To find one integer value between 1 and 9 for each unknown cell such that the integers 1 to 9 are used once and only once for each column, each row, and each box.

Let’s look at cell (1,3) which is blank. Row 1 already has the values 2 and 7. These are not allowed in this cell. Column 3 already has the values 3, 5,6, 7,9. These are not allowed. Box 1 (yellow) has the values 2, 3 and 8. These are not allowed. The following values are not allowed (2,7); (3, 5, 6, 7, 9); (2, 3, 8). The unique values not allowed are (2, 3, 5, 6, 7, 8, 9). The only candidate values are (1,4).

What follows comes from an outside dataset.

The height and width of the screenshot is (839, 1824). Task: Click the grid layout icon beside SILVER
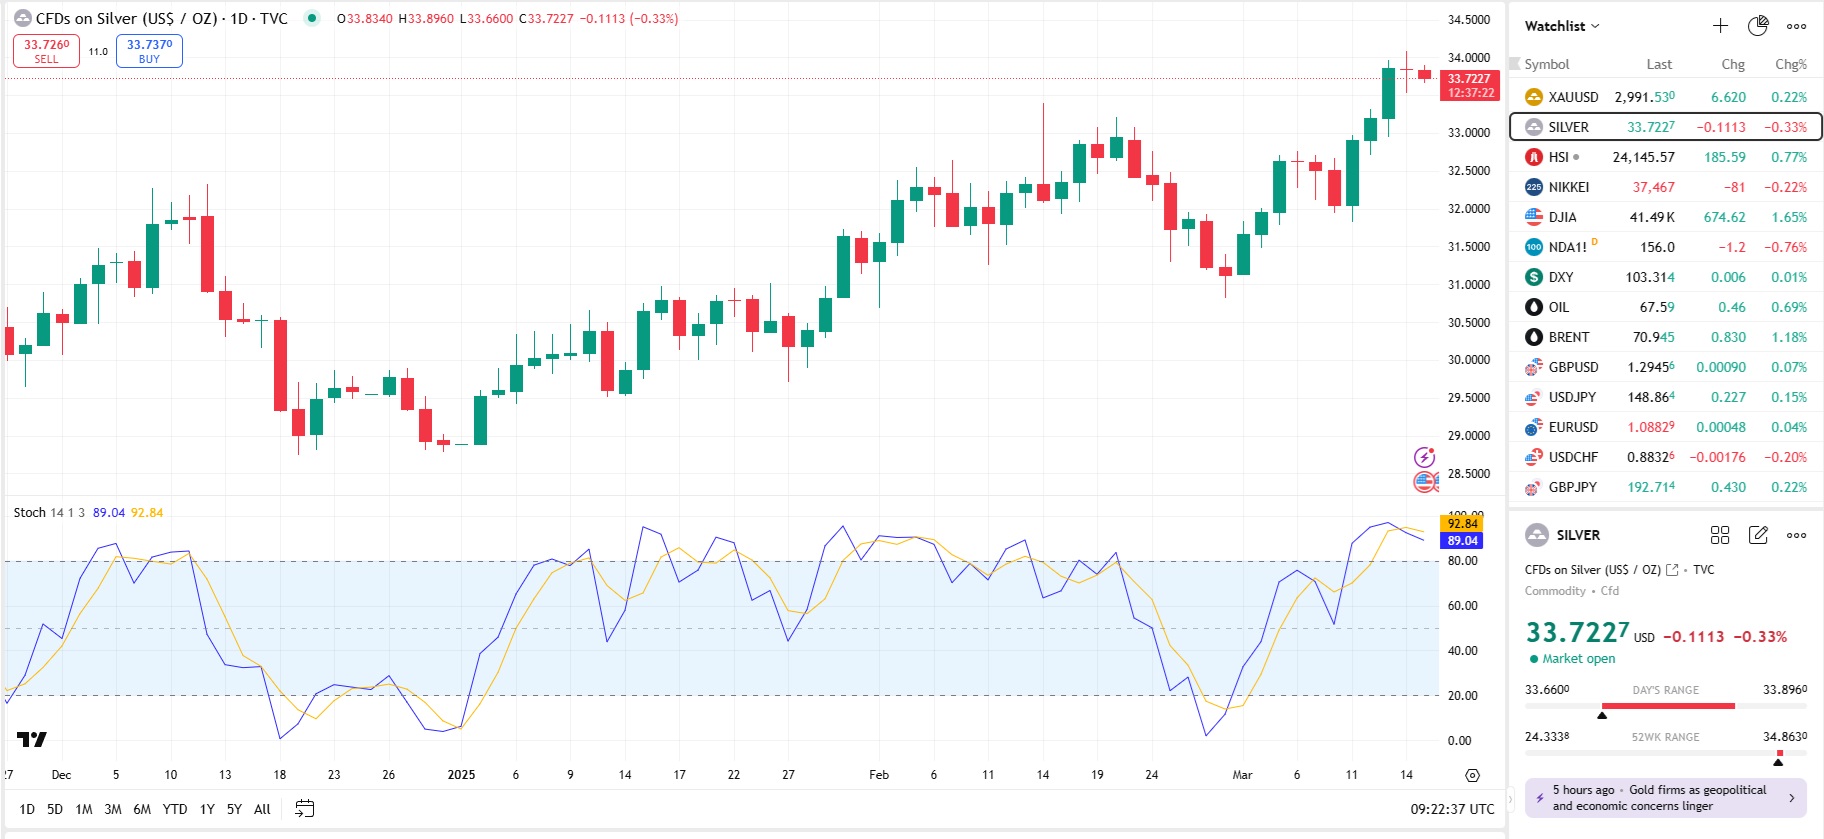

A solution approach would be to temporarily assign 1 to cell (1,3) and then try to find candidate values for another cell.

### A Backtracking Solution: Starting Components

#### Array Structure

The starting place is to decide on an array structure to store the source problem and support the search. Table 3 has this array structure. Column 1 is a unique integer id for each cell. The values range from 1 to 81. Column 2 is the row ID of the cell. Column 3 is the column ID of the cell. Column 4 is the box id. Column 5 is the value in the cell. Observe a cell without a value is given the value zero instead of blank or null. This keeps this an “integer only array” – far superior for performance.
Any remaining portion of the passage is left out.